Backstage Entity Ownership
OpenChoreo does not yet have a native ownership concept on its resources. Until first-class ownership lands in OpenChoreo, you can assign owners to Projects and Components by adding a backstage.io/owner annotation on the corresponding custom resources. The portal reads this annotation during catalog sync and writes it to the spec.owner field of the resulting catalog entity.
This is primarily useful if you extend the OpenChoreo portal with additional Backstage plugins that depend on ownership metadata — for example, "My Components" / "Owned Entities" views, ownership-based permission policies, or third-party plugins that filter by owner. The built-in OpenChoreo portal views do not themselves depend on this annotation, but setting it ensures ownership is populated correctly for any plugin you bring alongside.
No OpenChoreo backend, CRD, or API changes are required — backstage.io/owner is a regular Kubernetes annotation already exposed through the OpenChoreo API.
How resolution works
The portal resolves an owner for each Project and Component using a fixed precedence chain:
| Entity | Resolution order |
|---|---|
Project | project annotation → defaultOwner |
Component | component annotation → parent project annotation → defaultOwner |
A Project's ownership annotation therefore propagates to every Component inside it, which is the common case when a single team owns a whole project. An individual Component can override this by setting its own annotation.
Empty or whitespace-only annotation values are treated as unset and fall through to the next tier. Ownership changes are picked up on the next catalog sync cycle (~30 seconds) — no portal restart or redeploy is needed.
All other entity types surfaced by the portal continue to use the configured defaultOwner until OpenChoreo gains a native ownership model.
APIs exposed in the portal are derived internally from their parent Component's endpoints and automatically inherit that Component's resolved owner. You do not need to annotate them separately.
Annotation format
The annotation value must be a valid portal entity reference, in the form <kind>:<namespace>/<name>. The most common forms are:
group:default/platform-team— owned by a groupuser:default/jane.doe— owned by an individual user
The referenced group or user must exist in the portal (typically populated from your IdP or an org-data location) for ownership-based views and permission checks to resolve correctly. If it does not, the entity will still display the literal owner string, but "My Components" filtering will not match.
Annotating a project
Annotating a Project once propagates ownership to every Component in it.

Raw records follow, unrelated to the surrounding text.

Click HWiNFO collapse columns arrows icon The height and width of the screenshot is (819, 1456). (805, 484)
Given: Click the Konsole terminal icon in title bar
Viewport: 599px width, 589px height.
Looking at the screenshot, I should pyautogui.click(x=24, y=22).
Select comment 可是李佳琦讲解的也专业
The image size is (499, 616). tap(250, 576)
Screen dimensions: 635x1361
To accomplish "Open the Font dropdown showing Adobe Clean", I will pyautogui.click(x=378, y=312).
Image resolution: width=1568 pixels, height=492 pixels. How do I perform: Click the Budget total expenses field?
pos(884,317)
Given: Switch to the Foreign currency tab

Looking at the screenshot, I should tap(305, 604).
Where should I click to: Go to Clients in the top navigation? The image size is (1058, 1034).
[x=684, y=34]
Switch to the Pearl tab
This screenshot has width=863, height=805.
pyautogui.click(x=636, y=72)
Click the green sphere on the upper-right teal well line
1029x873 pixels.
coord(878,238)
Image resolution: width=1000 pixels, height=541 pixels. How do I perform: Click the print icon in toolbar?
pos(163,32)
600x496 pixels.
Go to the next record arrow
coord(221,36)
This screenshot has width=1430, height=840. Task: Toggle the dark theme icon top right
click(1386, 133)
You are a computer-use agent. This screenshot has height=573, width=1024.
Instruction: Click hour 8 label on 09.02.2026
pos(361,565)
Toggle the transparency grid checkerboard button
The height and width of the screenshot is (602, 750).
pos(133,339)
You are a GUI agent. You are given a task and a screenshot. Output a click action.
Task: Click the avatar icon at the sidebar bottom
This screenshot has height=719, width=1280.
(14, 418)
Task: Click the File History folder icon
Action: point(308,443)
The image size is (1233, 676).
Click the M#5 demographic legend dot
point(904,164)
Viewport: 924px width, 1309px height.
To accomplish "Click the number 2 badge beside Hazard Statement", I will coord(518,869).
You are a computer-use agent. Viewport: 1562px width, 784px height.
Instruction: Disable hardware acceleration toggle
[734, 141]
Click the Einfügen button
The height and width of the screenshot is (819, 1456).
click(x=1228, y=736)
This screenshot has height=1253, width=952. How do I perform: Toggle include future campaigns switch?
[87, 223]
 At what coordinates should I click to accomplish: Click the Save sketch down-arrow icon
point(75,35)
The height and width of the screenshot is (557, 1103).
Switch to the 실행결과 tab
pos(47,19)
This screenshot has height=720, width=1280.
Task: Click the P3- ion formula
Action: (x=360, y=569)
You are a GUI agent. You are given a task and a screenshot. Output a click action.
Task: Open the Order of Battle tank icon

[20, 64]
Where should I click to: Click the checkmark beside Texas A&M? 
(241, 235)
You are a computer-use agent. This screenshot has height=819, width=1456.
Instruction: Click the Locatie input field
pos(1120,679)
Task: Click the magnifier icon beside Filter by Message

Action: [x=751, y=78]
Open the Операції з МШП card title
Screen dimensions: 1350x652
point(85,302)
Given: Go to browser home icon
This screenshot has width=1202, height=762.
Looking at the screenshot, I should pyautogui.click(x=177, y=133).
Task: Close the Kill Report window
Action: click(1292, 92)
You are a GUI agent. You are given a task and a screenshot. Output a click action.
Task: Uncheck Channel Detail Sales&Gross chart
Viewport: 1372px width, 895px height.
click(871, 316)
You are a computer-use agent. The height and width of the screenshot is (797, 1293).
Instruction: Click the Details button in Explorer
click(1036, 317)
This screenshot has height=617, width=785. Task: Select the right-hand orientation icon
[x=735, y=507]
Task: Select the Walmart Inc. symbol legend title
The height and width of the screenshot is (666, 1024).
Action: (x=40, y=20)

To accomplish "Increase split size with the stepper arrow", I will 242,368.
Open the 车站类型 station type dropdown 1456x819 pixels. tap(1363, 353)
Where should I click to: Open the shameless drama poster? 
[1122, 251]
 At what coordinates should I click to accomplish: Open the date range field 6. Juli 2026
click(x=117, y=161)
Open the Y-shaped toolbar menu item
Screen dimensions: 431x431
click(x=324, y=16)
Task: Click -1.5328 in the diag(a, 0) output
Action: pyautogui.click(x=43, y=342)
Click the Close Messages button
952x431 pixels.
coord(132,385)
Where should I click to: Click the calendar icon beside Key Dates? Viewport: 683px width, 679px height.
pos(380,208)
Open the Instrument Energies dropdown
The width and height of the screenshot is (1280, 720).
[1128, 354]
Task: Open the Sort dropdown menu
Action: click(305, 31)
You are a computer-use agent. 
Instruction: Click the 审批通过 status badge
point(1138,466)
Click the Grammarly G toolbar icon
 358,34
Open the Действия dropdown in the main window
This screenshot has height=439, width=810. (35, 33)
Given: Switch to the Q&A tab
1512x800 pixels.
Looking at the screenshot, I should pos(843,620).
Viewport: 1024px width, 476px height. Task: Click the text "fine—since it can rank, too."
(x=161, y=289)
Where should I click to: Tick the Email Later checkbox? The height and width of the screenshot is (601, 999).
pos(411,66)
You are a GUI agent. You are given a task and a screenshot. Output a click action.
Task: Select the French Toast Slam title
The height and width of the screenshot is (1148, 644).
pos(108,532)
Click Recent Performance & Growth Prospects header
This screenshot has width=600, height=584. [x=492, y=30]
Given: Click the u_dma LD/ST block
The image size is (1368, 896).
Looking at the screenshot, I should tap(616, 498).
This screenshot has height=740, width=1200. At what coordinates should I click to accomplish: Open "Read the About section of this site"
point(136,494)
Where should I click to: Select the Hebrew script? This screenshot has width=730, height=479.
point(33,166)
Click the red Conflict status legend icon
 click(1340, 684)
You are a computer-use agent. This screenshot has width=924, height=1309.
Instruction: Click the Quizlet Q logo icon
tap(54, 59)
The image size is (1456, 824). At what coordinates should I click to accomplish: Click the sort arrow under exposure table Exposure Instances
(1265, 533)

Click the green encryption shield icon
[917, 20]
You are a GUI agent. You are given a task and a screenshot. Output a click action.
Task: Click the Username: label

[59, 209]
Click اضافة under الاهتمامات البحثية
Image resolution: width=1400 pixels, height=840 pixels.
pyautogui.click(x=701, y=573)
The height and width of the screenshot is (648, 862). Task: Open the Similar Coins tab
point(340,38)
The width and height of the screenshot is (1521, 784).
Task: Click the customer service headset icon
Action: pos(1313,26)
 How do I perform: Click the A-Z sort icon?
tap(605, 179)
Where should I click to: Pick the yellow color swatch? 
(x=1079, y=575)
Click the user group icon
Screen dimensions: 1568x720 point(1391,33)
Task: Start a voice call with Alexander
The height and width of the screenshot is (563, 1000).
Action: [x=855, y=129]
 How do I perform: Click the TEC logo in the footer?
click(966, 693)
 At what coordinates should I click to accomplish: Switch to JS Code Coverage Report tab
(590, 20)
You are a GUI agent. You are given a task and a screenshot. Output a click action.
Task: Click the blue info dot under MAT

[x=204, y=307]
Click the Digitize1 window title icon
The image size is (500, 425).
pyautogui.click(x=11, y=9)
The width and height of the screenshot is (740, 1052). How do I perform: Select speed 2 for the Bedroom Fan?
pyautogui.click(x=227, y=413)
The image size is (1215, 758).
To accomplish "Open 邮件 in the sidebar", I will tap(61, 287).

kubectl annotate project my-project \
backstage.io/owner=group:default/my-team
Equivalent declarative form in the Project manifest:
apiVersion: openchoreo.dev/v1alpha1
kind: Project
metadata:
name: my-project
annotations:
backstage.io/owner: group:default/my-team
spec:
deploymentPipelineRef:
kind: DeploymentPipeline
name: default-pipeline
Overriding for a single component
When a specific Component within a Project belongs to a different team — for example, a shared library maintained by a platform team inside an application project — annotate the Component directly. The component-level annotation always wins over the project-level one.
kubectl annotate component shared-lib \
backstage.io/owner=group:default/platform-team
Equivalent declarative form:
apiVersion: openchoreo.dev/v1alpha1
kind: Component
metadata:
name: shared-lib
annotations:
backstage.io/owner: group:default/platform-team
spec:
componentType:
kind: ComponentType
name: Service
owner:
projectName: my-project
Default owner fallback
If neither the Component nor its parent Project carries a backstage.io/owner annotation, the portal falls back to the configured defaultOwner. This is also the owner applied to all other portal entities (anything that isn't a Project or Component). See Backstage Configuration for how to deploy and configure the portal.
Verifying ownership
After annotating a resource, wait for the next sync cycle (~30s) and check the entity in the portal — the Owner field on the Project or Component page should reflect the new value.
To confirm the annotation is set on the cluster side:
kubectl get project my-project \
-o jsonpath='{.metadata.annotations.backstage\.io/owner}'
kubectl get component shared-lib \
-o jsonpath='{.metadata.annotations.backstage\.io/owner}'
If the Owner field in the portal still shows the default value after waiting, double-check that the annotation key is exactly backstage.io/owner (lowercase, with the dot) and that the value is a well-formed entity reference like group:default/<name>.